PGC

Ultrafast pointing gesture classification. Classify whether the finger is pointing near the center of the camera lens.

A model that can only detect slow human gestures is completely worthless. A resolution of 32x32 is sufficient for human hand gesture classification. LSTM and 3DCNN are useless because they are not robust to environmental noise.

output_.mp4

Variant	Size	F1	CPU inference latency	ONNX
S	494 KB	0.9524	0.43 ms	Download
C	875 KB	0.9626	0.50 ms	Download
M	1.7 MB	0.9714	0.59 ms	Download
L	6.4 MB	0.9782	0.78 ms	Download

Setup

git clone https://github.com/PINTO0309/PGC.git && cd PGC
curl -LsSf https://astral.sh/uv/install.sh | sh
uv sync
source .venv/bin/activate

Inference

uv run python demo_pgc.py \
-pm pgc_l_32x32.onnx \
-v 0 \
-ep cuda \
-dlr

uv run python demo_pgc.py \
-pm pgc_l_32x32.onnx \
-v 0 \
-ep tensorrt \
-dlr

Feature Introspection

Heatmap Visualization (`10_visualize_pgc_heatmaps.py`)

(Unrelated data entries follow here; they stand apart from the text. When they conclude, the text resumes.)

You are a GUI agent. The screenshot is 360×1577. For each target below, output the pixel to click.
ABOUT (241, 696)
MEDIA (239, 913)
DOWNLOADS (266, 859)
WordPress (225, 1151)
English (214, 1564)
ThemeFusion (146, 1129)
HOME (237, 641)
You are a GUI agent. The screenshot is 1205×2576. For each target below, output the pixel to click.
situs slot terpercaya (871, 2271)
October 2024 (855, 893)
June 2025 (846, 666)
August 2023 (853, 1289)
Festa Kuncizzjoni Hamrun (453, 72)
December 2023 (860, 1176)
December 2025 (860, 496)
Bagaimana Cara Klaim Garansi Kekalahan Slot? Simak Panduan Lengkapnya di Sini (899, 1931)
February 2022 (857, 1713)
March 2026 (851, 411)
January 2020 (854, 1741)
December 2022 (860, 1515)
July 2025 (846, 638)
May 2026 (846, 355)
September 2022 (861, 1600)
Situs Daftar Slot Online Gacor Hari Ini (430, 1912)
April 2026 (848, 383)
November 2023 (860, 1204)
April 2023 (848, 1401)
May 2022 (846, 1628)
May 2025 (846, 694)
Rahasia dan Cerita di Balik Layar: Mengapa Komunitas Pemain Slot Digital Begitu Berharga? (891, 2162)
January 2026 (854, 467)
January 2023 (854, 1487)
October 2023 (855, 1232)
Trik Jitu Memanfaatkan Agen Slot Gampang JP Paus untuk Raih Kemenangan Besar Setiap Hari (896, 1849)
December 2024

uv run python 10_visualize_pgc_heatmaps.py \
--model pgc_l_32x32.onnx \
--image data/cropped/100000011/pointing1_00005922_1.png \
--output-dir feature_heatmaps_pointing

The script clones the ONNX graph in memory, taps every Sigmoid→Mul activation, and runs a single forward pass for the specified image (32×32 RGB crops are expected; non-32 inputs are resized automatically).
Each tapped tensor is reduced to a 2-D attention map (default channel mean), coloured with the turbo colormap, overlaid on the original crop, and written to feature_heatmaps_pointing/00X_<layer>.png.
Saved PNGs include three panels (original/heatmap/overlay) and are post-resized to 30 % of the Matplotlib canvas, so the folder is easy to scan even with dozens of layers.
Interpretation tips:
Use --invert-cmap if you prefer bright colours for strong activations; by default the original (non-inverted) palette is used.
- Brighter regions in the heatmap panel highlight where that block focuses after the Sigmoid gating.
- Comparing overlays across layers shows how spatial focus sharpens as the network goes deeper; early layers may track the palm outline, while later ones tend to lock onto fingertips.
- Use --layers features.4 or --limit 8 to focus on specific blocks, and re-run with other crops (e.g., negatives) to understand false positives.
- Supply --composite-topk 6 to auto-create a 3×2 collage (row- or column-major via --composite-layout) and choose between intensity-sorted or user-defined ordering with --composite-sort; the combined PNG includes a legend bar that maps colour to “Low/High impact.”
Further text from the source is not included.